2) Sebastian Lletget

With the comeback from his brutal 2017 injury finally complete having appeared in the last four national team matches off the bench, Sebastian Lletget could be primed for his first national team start in over two years, and this is the perfect chance to show off his usefulness to the new boss. Lletget has started the 2019 MLS season well, a completely dominant force in the Galaxy’s 3-2 win over Minnesota United on Saturday, completing 77/83 passes in a creative attacking role and scoring the eventual winning goal.

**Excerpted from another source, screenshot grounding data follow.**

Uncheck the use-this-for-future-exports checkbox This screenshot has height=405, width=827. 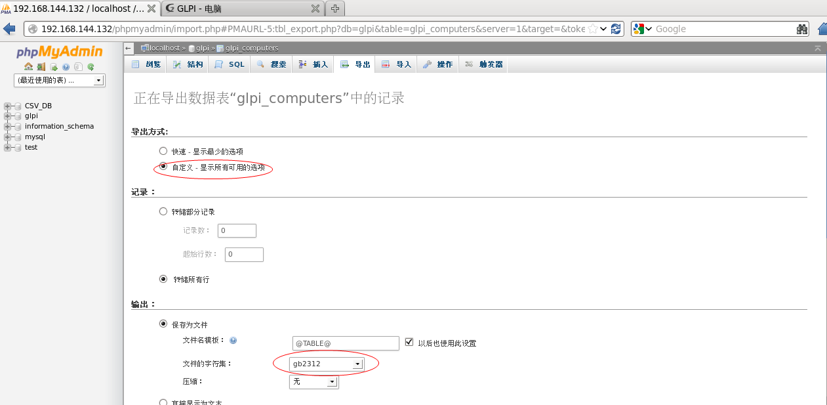409,342
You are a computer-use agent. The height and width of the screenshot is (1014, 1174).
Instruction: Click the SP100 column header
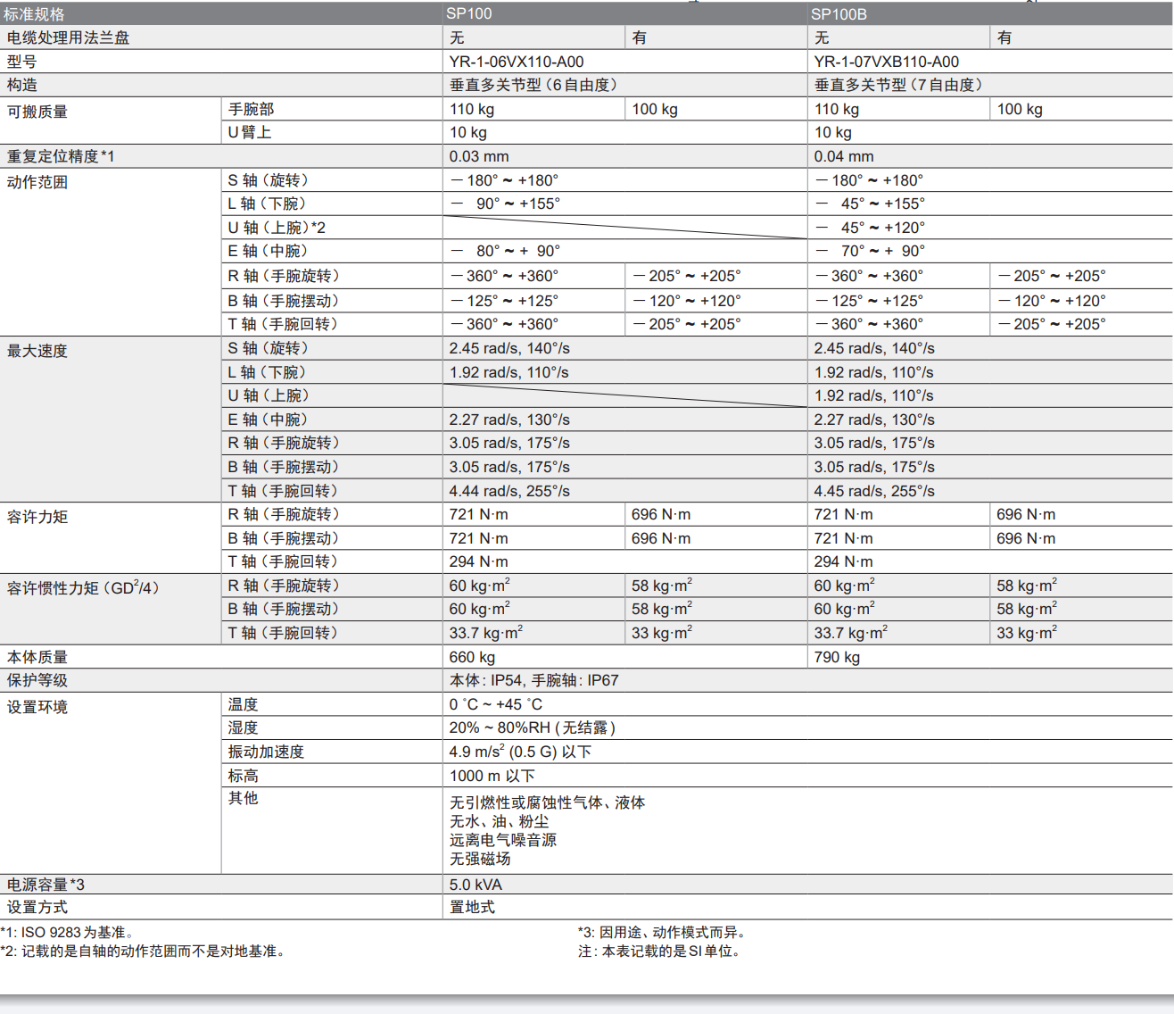(x=469, y=13)
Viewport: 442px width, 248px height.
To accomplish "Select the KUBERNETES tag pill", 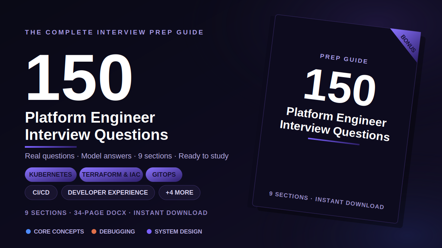I will point(51,175).
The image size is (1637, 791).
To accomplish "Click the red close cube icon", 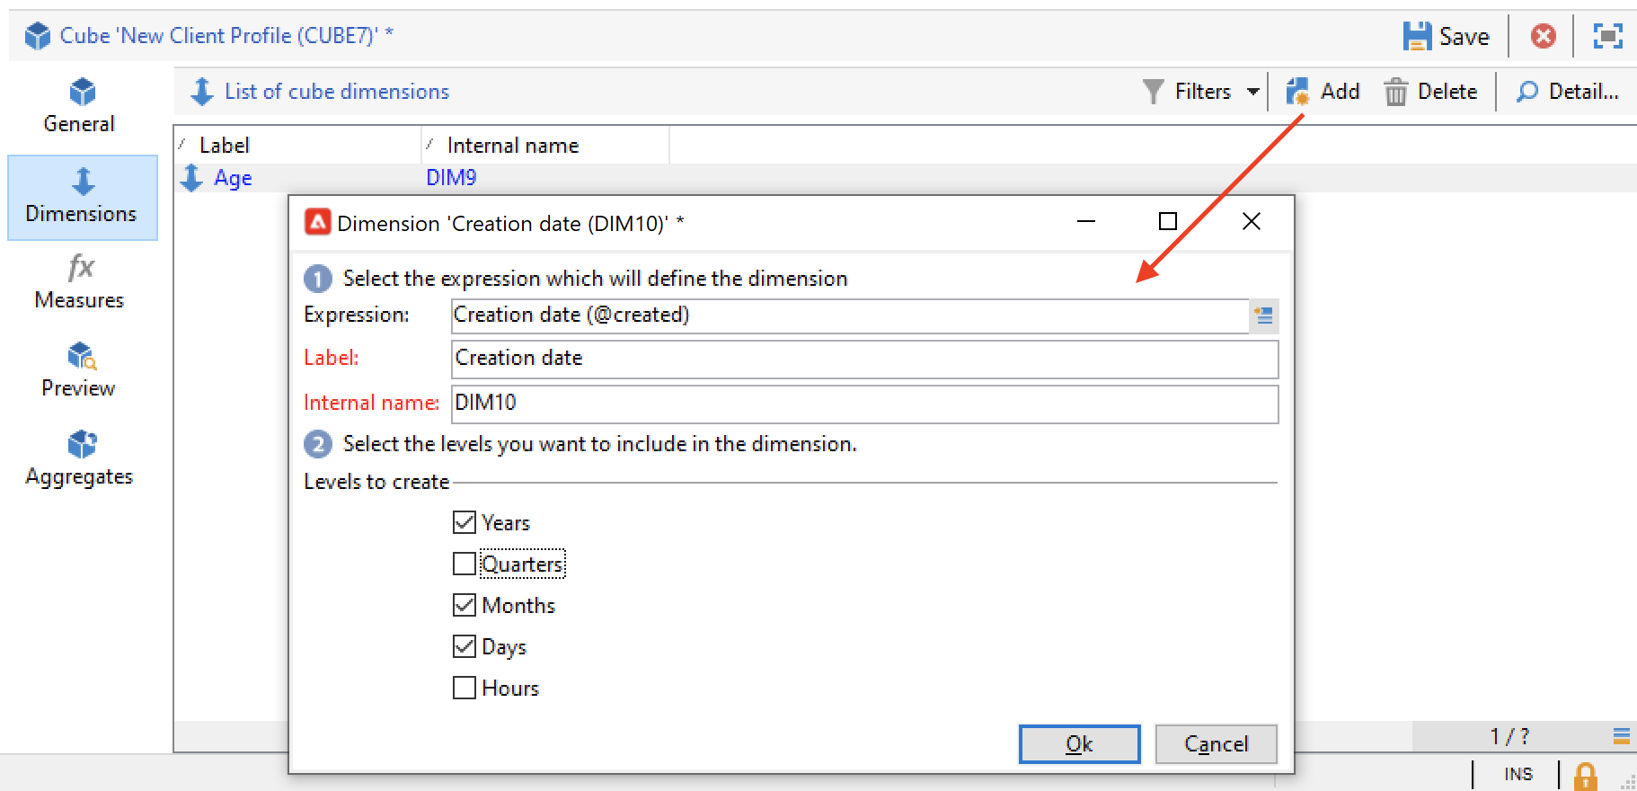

Lletget is a perfect fit for the 4-3-3 as a controlling winger who can pinch inside and cause havoc on and off the ball, or use his speed to create space and deliver a cross from the flank. If he performs at a high level this camp – and he should see ample time on the wing given the makeup of the roster – it could be a breakout point for the 26-year-old in the prime of his career during this World Cup cycle.

3) Jordan Morris

Morris has not made an appearance for the USMNT since January of 2018 due to injury, but now he’s back in the fold. It couldn’t come at a better time, with Morris in excellent form to start the 2019 MLS season. The 24-year-old has three goals and an assist through the team’s first three league matches amidst a perfect start for Seattle.

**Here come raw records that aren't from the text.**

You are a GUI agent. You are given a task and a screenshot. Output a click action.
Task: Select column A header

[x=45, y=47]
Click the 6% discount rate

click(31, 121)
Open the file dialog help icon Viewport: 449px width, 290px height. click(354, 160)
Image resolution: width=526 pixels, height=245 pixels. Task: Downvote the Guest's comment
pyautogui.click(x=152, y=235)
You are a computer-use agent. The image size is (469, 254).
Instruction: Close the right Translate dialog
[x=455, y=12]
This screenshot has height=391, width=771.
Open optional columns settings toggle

With Josh Sargent and Tim Weah both involved in U-23 Olympic qualifying, this seems the perfect opportunity for Morris to re-insert himself into the USMNT forward conversation in front of the new boss.

Most to lose

1) Tim Ream

With Fulham floundering towards relegation in the Premier League amidst a historic defensive calamity, Tim Ream has been at the center of the Whites’ struggles at the back. At 31 years old and the next World Cup still three years away, it’s possible that this is Ream’s last opportunity to state his case at the national team level. He was Fulham’s best player just a year ago in their promotion campaign, rock solid at the back for essentially the entire season, but as he finds life difficult in the English top flight, anything short of a perfect camp could see Ream flushed out of the setup.

2) DeAndre Yedlin

Anything gained by Tyler Adams in this camp would be DeAndre Yedlin’s loss. The incumbent first-choice right-back suddenly has competition from an experimental adversary, and that could mean Yedlin finds himself in no-man’s land. Berhalter said that they would push Yedlin further up the field into a winger role to accommodate Adams, but a player being moved from his natural position to make way for an experiment is never a good sign.

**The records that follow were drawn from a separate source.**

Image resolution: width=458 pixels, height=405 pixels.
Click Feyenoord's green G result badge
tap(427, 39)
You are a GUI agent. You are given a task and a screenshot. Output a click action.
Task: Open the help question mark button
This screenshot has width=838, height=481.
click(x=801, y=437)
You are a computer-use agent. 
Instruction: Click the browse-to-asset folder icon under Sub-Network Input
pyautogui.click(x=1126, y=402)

Yedlin has plenty to gain by performing well in his new role, but he has more to lose should it go poorly and Adams succeeds. The Newcastle defender has worked hard on his defensive abilities over the past few years, to some marketable improvement, and so the experiment is understandable but at the same time somewhat puzzling. Should Adams make the switch with ease, Yedlin could find himself without a clear role in Berhalter’s potential 4-3-3 setup.

3) Gyasi Zardes

Still without a national team goal since 2016 and just one assist in that same timeframe, Gyasi Zardes is slowly slipping down the USMNT pecking order as others continue to step up. He has been deployed out wide continuously at the national level despite finding renewed success in a striker role at Columbus, and it’s clear it’s a weakness for him. It feels like the 27-year-old has reached a breaking point with the USMNT, and if he continues to fire blanks up front and be plagued by poor touches and questionable on-ball decision-making, he won’t be part of the 2022 World Cup conversation for much longer.

SQUAD

GK: Ethan Horvath (Club Brugge), Sean Johnson (NYCFC), Jesse Gonzalez (FC Dallas).

DEF: John Brooks (Wolfsburg), Omar Gonzalez (Atlas), Nick Lima (San Jose Earthquakes), Aaron Long (New York Red Bulls), Daniel Lovitz (Montreal Impact), Matt Miazga (Reading), Tim Ream (Fulham), DeAndre Yedlin (Newcastle United)

MIDFIELDERS (7)Tyler Adams (RB Leipzig), Michael Bradley (Toronto FC), Sebastian Lletget (LA Galaxy), Weston McKennie (Schalke), Christian Pulisic (Borussia Dortmund), Cristian Roldan (Seattle Sounders FC), Wil Trapp (Columbus Crew SC)

FORWARDS (6): Paul Arriola (D.C. United), Corey Baird (Real Salt Lake), Jonathan Lewis (New York City FC), Jordan Morris (Seattle Sounders FC), Christian Ramirez (LAFC), Gyasi Zardes (Columbus Crew SC).